| GIVEN TEXT |

— Start —

He was completely in the right, he just didn't have the right method.
He was completely in the right, he just didn't have the right method
I mean he was right, but he acted like a total dumbass about it, trick the avatar into the state by “killing” one of his friends and you think he wouldn’t go berserk and be uncontrollable after that?
Nah in universe there's a huge precedence for trying to master the Avatar State the right way.
Trying to game it by trickery rather than mastery is obviously a bad idea, and that's not getting into his method of agitating it out of Aang.
In the end they'd just end up with a strong but poorly controlled weapon that couldn't be reliably deployed and everytime it's used put the spiritual balance of the world at risk.
It was a bad desperate idea.
Not really, he just wanted to use Aang as a weapon and had no willingness to understand the need to bend other stuff.
Fong was not a spiritual man, he was a general who understood weapons and war, and treated the Avatar state largely like this, like a weapon of mass destruction he could harness to blast the Fire Nation and win the war. He brought in spiritualists and spiritual help but most of them seemed like quacks, and they didn't understand the need for Aang to open his chakras, and the emotional and spiritual growth that would require. Fong wanted to use the Avatar State as a massive weapon to just blast through the Fire Nation to the Fire Lord, whereas actual masters of the state in previous incarnations used it sparingly, for just an instant, to power their greatest feats of bending prowess. To try to keep the Avatar in that state would be incredibly dangerous both to the future of the Avatar, to everyone around, and likely to how the Avatar is perceived by the world, and on top of that, Fong was willing to abuse children to achieve his military aims. He's a perfect example of how a purely consequentialist morality system with no sense of just conduct is destructive and ultimately harmful rather than helpful, especially in a setting like Avatar, where so much of the consequences characters create around them are reflective of their emotional and spiritual balance.
He was in the wrong but I can understand why he did it.
Avatar fucking off right around the time notJapan decides to take over the world in a century long crusade that they are winning which has left much of the world not only being subjugated by their imperialism but a consequence being holocaust of an entire people to show how crazy and desperate they are, just for the Avatar to finally return when everything seemed bleak?
Yeah, I'd probably want to fast forward all the spiritual bullshit too and just end the god damn war already.
It seems like Earth bending doesn't require a whole lot of spirituality. I wonder why. It seems Water and Air are the only ones with a emphasis.
Well, that's why I said he didn't have the right method. Aang didn't need to learn the elements, he needed to learn how to master the Avatar state. It was the Avatar state that allowed Aang to defeat Ozai, not his bending abilities.
>It seems like Earth bending doesn't require a whole lot of spirituality. I wonder why. It seems Water and Air are the only ones with a emphasis.

— End —

| EXCERPTED RECORDS |
— Start —

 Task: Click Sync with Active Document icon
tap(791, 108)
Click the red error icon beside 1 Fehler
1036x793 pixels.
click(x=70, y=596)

— End —

| JOB |
Carry the Avatar State discussion further from its last line. The items come from a different source than the Avatar State discussion.

| TASK RESPONSE |
I'd have to revisit the episode where Toph teaches Aang Earthbending, but from what I remember, the mindset and emotional stat required for it seems to be a sort of stubbornness and directness. With that in mind, Fong's approach makes perfect sense: get the most powerful weapon in the Avatar's arsenal, master that, and use it as a hammer to directly attack the Fire Lord. It's part of the solution, it's just not the whole package needed to actually do what the Avatar must do.
you remember he was still bending earth, water, and fire while in the avatar state right? and he uses them all against ozai in the finale?
Earth bending philosophy is basically "JUST DO IT FAGGOT" and Fire bending philosophy is about using your emotions to fuel your power, and while rage/anger isn't the only emotion ii is one of the most straightforward and easy to understand.
So it makes sense those two are the most aggressive and as already mentioned, straightforward.
Yes, but he can bend elements he hasn't learned yet while in the Avatar state. He waterbended the very first time we saw him use it, and he earthbended in the General Fong episode.
>Gets one shot
Heh, nothing personel kid
He ended up being right all along, Aang would've never beaten the Fire Lord without the Avatar State.
Well if you're ignoring all of the fight except for finishing Ozai off, it was his bending abilities in conjunction with energybending, like the Earth-sensing that Toph taught him, earthbending to restrain Ozai, and fire and airbending and firebending to defend himself from Ozai's last attack, followed by taking Ozai's powers. He could have used the Avatar State to take Ozai down, but he made a different call. If you take the fight as a whole, you also see him use the Avatar State to turn the tide of the battle, but you also see him use every other form of bending, including lightning-redirection that saves his life, which Zuko had pretty much just taught him the method to do, and none of the previous Avatars had that knowledge, because Iroh invented it by studying and understanding waterbending and the mindset involved.
He also never would have beaten the Fire Lord without a lot of other things he learned.
Also, if he had no qualms about killing Ozai, he had him dead to rights when redirecting Ozai's lightning.
& have the right of it.
But also, at the time, the Earth Kingdom capitol was being run by a literal brain washing illuminati and in general the stability of any given town or village or city was REALLY dependent on how competent local government was. Hell, in some cases there was a clear might-makes-right mentality going around.
Who's to say Fong weaponizing the Avatar State would have stopped with blasting the Fire Nation to hell? Maybe he had designs to then immediately use that power to steamroll and conquer everything else-- there's precedent of that with Chen the Conqueror trying to fuck shit up. Fong may well have looked at that story and took from it the lesson he needed to use the power of the Avatar for his own gain, not stand in front of it.
In a rewatch it surprised me how much of a great earthbender he was.
>weaponizing a pacifist, vegetarian god child
the madman
>Who's to say Fong weaponizing the Avatar State would have stopped with blasting the Fire Nation to hell? Maybe he had designs to then immediately use that power to steamroll and conquer everything else-- there's precedent of that with Chen the Conqueror trying to fuck shit up. Fong may well have looked at that story and took from it the lesson he needed to use the power of the Avatar for his own gain, not stand in front of it.
This is a great example of the show's repeated lesson of how you win being just as important if not more important than whether you win. Balance is key, both political, mental, emotional, and spiritual.
I do like you, a lot, but we can't be together, and not for the reason you think.
It's because...
I've been blacked
Fact: Aang should have struggle more during the fight with Ozai. He won too easily.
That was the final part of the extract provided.